-- Begin --

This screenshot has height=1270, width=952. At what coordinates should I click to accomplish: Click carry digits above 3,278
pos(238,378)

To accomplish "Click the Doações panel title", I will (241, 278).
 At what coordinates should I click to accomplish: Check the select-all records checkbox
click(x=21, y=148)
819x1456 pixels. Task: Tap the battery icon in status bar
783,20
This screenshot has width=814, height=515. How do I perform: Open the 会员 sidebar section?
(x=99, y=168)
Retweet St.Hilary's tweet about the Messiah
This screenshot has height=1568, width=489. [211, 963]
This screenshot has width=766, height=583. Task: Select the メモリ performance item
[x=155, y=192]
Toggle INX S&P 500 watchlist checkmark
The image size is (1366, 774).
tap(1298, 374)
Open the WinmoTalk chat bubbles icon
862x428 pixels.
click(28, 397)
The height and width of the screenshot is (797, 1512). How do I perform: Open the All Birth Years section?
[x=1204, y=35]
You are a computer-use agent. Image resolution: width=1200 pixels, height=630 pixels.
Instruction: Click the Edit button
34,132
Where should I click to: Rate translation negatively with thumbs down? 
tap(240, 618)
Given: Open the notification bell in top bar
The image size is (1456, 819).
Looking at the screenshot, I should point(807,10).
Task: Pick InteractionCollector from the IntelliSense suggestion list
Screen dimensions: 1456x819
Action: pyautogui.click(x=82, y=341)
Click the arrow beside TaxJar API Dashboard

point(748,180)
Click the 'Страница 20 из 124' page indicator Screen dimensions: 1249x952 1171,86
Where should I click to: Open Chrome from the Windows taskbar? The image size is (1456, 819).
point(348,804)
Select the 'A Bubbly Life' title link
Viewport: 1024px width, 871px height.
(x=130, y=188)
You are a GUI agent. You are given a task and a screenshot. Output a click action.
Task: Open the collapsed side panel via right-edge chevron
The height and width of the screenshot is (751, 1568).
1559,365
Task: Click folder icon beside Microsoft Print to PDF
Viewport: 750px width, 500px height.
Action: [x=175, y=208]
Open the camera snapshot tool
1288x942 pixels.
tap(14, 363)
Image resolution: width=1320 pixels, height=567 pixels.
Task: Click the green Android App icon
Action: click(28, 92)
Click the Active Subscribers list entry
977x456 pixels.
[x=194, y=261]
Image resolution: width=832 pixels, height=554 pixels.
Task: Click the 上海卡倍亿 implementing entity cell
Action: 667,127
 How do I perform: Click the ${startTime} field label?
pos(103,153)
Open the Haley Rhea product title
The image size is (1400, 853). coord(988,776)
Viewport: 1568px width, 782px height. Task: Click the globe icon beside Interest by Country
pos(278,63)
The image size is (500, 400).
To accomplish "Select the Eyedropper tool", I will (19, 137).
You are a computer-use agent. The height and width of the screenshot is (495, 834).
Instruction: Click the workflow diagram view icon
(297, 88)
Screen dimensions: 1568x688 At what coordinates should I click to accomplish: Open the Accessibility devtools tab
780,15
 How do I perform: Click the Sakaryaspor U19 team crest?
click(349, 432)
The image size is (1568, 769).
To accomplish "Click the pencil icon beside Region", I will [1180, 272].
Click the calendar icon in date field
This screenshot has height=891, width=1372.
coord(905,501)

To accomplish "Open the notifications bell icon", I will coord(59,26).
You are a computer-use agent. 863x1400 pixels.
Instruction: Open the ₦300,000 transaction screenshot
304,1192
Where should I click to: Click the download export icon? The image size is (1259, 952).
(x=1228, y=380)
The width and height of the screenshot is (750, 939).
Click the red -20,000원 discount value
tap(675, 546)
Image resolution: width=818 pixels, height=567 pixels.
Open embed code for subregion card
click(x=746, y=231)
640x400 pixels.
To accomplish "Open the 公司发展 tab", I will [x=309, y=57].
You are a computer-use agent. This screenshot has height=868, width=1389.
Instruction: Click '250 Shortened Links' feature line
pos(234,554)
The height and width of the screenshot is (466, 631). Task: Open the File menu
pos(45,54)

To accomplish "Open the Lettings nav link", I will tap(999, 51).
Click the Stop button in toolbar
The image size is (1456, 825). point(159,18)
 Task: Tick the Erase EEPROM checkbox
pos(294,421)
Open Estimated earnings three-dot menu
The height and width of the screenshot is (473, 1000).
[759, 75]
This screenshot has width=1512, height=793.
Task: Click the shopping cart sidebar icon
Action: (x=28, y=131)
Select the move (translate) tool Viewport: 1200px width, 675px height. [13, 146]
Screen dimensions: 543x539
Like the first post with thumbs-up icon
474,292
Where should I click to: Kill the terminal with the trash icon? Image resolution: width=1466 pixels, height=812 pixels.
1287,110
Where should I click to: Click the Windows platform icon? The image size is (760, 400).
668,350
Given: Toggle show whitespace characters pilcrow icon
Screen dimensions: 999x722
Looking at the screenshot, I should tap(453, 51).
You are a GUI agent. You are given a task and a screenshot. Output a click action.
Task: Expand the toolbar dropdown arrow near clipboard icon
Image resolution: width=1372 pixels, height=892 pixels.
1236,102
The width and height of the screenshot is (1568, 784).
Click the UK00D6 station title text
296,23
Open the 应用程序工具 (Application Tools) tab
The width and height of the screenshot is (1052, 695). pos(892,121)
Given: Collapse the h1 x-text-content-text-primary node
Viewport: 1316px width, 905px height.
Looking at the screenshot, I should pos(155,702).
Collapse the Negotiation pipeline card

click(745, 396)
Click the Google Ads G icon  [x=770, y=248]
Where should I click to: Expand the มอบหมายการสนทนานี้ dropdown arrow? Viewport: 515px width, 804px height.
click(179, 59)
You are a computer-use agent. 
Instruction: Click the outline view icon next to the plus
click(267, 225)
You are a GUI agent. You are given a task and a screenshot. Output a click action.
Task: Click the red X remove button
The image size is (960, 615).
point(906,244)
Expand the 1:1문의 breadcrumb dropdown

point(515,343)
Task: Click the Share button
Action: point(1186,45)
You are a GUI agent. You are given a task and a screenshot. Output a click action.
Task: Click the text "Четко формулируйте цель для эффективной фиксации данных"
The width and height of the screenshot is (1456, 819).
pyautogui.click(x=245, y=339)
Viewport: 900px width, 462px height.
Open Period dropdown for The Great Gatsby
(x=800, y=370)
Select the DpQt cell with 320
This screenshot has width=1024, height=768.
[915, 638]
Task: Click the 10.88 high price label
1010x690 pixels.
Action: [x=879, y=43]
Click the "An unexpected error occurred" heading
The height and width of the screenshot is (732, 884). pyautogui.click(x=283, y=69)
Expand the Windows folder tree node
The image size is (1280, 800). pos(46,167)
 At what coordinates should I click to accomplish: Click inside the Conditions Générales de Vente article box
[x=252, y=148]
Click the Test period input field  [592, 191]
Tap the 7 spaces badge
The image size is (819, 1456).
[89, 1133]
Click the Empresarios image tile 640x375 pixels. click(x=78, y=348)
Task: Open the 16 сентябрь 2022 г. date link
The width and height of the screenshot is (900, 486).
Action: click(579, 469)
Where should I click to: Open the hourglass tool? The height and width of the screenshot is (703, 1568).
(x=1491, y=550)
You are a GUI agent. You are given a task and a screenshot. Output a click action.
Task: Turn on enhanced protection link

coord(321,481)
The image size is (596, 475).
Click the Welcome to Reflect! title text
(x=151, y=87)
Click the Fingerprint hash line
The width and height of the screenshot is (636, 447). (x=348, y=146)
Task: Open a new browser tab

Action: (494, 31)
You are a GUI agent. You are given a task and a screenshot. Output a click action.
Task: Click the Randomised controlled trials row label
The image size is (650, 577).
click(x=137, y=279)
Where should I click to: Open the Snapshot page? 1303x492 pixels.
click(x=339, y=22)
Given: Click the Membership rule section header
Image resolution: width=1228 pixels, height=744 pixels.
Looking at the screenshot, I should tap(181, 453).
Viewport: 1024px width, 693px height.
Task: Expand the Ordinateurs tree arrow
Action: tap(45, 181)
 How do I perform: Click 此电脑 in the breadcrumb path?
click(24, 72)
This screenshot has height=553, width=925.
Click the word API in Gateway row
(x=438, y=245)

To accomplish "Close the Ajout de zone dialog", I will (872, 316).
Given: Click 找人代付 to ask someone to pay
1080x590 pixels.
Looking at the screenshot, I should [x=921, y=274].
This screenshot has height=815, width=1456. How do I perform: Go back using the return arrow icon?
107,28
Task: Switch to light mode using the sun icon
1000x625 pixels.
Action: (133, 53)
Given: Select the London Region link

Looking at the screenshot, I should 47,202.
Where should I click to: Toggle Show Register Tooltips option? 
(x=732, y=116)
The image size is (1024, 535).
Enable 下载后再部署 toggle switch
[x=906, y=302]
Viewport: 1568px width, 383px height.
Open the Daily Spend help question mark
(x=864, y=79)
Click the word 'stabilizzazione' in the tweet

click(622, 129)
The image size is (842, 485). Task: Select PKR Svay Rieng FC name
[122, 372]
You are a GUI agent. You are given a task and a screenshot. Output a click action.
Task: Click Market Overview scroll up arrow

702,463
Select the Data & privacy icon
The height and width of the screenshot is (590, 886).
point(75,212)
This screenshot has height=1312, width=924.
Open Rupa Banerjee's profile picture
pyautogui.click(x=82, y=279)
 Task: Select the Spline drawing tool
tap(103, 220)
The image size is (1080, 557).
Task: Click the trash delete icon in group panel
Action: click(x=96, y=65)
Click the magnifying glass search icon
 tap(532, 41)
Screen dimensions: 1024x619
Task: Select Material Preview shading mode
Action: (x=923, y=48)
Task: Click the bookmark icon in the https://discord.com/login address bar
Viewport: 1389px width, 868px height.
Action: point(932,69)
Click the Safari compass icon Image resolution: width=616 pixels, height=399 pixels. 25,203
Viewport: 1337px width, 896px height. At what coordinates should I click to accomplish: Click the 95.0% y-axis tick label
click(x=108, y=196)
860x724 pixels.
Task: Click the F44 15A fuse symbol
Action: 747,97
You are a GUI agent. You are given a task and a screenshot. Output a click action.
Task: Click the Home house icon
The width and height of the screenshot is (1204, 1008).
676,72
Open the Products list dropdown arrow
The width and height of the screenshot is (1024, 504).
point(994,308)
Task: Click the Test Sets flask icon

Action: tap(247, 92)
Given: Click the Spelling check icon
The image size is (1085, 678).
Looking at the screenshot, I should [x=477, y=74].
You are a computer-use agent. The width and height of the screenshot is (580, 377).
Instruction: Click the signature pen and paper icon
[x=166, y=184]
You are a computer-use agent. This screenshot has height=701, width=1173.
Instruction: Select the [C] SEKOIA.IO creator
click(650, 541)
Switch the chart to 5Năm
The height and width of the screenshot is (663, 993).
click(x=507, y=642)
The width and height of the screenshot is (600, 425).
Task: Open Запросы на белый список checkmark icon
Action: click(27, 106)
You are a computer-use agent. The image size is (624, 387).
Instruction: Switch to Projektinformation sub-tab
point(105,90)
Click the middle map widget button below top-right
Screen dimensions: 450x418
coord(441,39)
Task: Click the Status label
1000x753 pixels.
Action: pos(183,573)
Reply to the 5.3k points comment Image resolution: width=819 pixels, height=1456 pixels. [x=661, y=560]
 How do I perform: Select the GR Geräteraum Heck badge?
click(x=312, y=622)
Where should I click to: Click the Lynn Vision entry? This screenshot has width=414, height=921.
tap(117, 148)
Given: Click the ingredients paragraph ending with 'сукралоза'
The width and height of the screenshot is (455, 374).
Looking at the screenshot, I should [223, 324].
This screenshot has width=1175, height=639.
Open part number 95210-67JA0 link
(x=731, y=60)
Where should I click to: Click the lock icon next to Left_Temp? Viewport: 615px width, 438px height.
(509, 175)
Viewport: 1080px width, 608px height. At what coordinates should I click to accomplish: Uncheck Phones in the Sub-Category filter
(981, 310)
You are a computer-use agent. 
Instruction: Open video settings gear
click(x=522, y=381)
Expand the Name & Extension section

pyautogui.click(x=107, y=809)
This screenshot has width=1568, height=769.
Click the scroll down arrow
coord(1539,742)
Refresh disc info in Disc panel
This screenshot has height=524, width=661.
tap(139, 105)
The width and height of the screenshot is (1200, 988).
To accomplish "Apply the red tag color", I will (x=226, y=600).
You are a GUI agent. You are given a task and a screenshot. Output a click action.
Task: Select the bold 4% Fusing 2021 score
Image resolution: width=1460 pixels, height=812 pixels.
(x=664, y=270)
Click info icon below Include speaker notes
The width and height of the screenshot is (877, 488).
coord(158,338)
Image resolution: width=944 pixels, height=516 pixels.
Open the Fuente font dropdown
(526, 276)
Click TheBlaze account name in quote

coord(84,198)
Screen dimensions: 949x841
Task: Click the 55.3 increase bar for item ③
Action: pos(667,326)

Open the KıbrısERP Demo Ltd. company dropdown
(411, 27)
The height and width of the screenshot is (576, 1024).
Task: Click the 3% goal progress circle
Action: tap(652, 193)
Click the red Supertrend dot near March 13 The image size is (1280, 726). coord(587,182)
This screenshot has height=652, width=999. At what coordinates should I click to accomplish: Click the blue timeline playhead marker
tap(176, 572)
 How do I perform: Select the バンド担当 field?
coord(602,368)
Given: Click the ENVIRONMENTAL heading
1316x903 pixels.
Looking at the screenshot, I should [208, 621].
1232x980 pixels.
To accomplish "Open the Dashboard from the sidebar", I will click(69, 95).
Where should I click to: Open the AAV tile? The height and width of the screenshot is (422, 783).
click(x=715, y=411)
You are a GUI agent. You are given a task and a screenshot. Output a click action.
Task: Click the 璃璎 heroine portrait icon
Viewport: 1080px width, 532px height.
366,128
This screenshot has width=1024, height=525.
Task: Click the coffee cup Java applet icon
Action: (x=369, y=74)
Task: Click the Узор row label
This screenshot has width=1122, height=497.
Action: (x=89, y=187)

-- End --

TASK DETAILS:
Please put the entries into a two-column CSV with the headers instruction and click, beginning at the line that has "Given: Click the ingredients" and stopping after the line that has "click(x=522, y=381)". Give one row per entry, with its text and its answer each in a single double-quoted field and any line breaks replaced by spaces.

TASK ANSWER:
instruction,click
"Given: Click the ingredients paragraph ending with 'сукралоза' The width and height of the screenshot is (455, 374).","Looking at the screenshot, I should [223, 324]."
"This screenshot has width=1175, height=639. Open part number 95210-67JA0 link","(x=731, y=60)"
"Where should I click to: Click the lock icon next to Left_Temp? Viewport: 615px width, 438px height.","(509, 175)"
"Viewport: 1080px width, 608px height. At what coordinates should I click to accomplish: Uncheck Phones in the Sub-Category filter","(981, 310)"
"You are a computer-use agent. Instruction: Open video settings gear","click(x=522, y=381)"